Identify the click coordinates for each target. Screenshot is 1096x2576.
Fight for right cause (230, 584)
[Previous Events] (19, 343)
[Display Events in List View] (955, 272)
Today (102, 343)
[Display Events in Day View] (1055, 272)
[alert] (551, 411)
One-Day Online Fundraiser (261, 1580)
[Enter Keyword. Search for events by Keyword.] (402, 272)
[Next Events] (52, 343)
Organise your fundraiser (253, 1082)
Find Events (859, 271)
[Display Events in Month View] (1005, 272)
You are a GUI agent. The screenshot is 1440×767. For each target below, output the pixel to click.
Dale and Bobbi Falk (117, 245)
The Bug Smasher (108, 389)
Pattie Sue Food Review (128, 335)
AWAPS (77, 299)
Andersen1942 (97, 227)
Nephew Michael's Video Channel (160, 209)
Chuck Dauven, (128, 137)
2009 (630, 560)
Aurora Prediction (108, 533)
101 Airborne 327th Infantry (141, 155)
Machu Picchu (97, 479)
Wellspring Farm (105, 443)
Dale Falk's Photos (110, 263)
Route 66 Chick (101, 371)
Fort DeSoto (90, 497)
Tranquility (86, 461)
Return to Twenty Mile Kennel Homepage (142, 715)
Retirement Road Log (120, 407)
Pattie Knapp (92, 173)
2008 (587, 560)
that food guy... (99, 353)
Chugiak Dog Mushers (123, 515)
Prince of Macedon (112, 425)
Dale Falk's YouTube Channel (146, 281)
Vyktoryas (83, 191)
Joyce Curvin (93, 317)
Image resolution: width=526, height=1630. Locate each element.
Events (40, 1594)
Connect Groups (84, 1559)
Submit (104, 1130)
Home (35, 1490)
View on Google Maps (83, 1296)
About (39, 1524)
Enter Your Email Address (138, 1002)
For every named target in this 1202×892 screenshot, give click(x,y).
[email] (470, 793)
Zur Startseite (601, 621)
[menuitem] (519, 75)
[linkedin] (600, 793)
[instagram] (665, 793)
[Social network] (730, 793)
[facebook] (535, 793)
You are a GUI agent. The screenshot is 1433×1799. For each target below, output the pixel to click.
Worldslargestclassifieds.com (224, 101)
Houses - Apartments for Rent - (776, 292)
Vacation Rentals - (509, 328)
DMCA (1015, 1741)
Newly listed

§

> What you are asked to do:
Format the records from the first line through the line containing "[facebook] (535, 793)", both included, as a JSON list of strings with one string per line and blank lines left out.

> Written response:
[
  "Identify the click coordinates for each target. Screenshot is 1096x2576.",
  "Fight for right cause (230, 584)",
  "[Previous Events] (19, 343)",
  "[Display Events in List View] (955, 272)",
  "Today (102, 343)",
  "[Display Events in Day View] (1055, 272)",
  "[alert] (551, 411)",
  "One-Day Online Fundraiser (261, 1580)",
  "[Enter Keyword. Search for events by Keyword.] (402, 272)",
  "[Next Events] (52, 343)",
  "Organise your fundraiser (253, 1082)",
  "Find Events (859, 271)",
  "[Display Events in Month View] (1005, 272)",
  "You are a GUI agent. The screenshot is 1440×767. For each target below, output the pixel to click.",
  "Dale and Bobbi Falk (117, 245)",
  "The Bug Smasher (108, 389)",
  "Pattie Sue Food Review (128, 335)",
  "AWAPS (77, 299)",
  "Andersen1942 (97, 227)",
  "Nephew Michael's Video Channel (160, 209)",
  "Chuck Dauven, (128, 137)",
  "2009 (630, 560)",
  "Aurora Prediction (108, 533)",
  "101 Airborne 327th Infantry (141, 155)",
  "Machu Picchu (97, 479)",
  "Wellspring Farm (105, 443)",
  "Dale Falk's Photos (110, 263)",
  "Route 66 Chick (101, 371)",
  "Fort DeSoto (90, 497)",
  "Tranquility (86, 461)",
  "Return to Twenty Mile Kennel Homepage (142, 715)",
  "Retirement Road Log (120, 407)",
  "Pattie Knapp (92, 173)",
  "2008 (587, 560)",
  "that food guy... (99, 353)",
  "Chugiak Dog Mushers (123, 515)",
  "Prince of Macedon (112, 425)",
  "Dale Falk's YouTube Channel (146, 281)",
  "Vyktoryas (83, 191)",
  "Joyce Curvin (93, 317)",
  "Image resolution: width=526, height=1630. Locate each element.",
  "Events (40, 1594)",
  "Connect Groups (84, 1559)",
  "Submit (104, 1130)",
  "Home (35, 1490)",
  "View on Google Maps (83, 1296)",
  "About (39, 1524)",
  "Enter Your Email Address (138, 1002)",
  "For every named target in this 1202×892 screenshot, give click(x,y).",
  "[email] (470, 793)",
  "Zur Startseite (601, 621)",
  "[menuitem] (519, 75)",
  "[linkedin] (600, 793)",
  "[instagram] (665, 793)",
  "[Social network] (730, 793)",
  "[facebook] (535, 793)"
]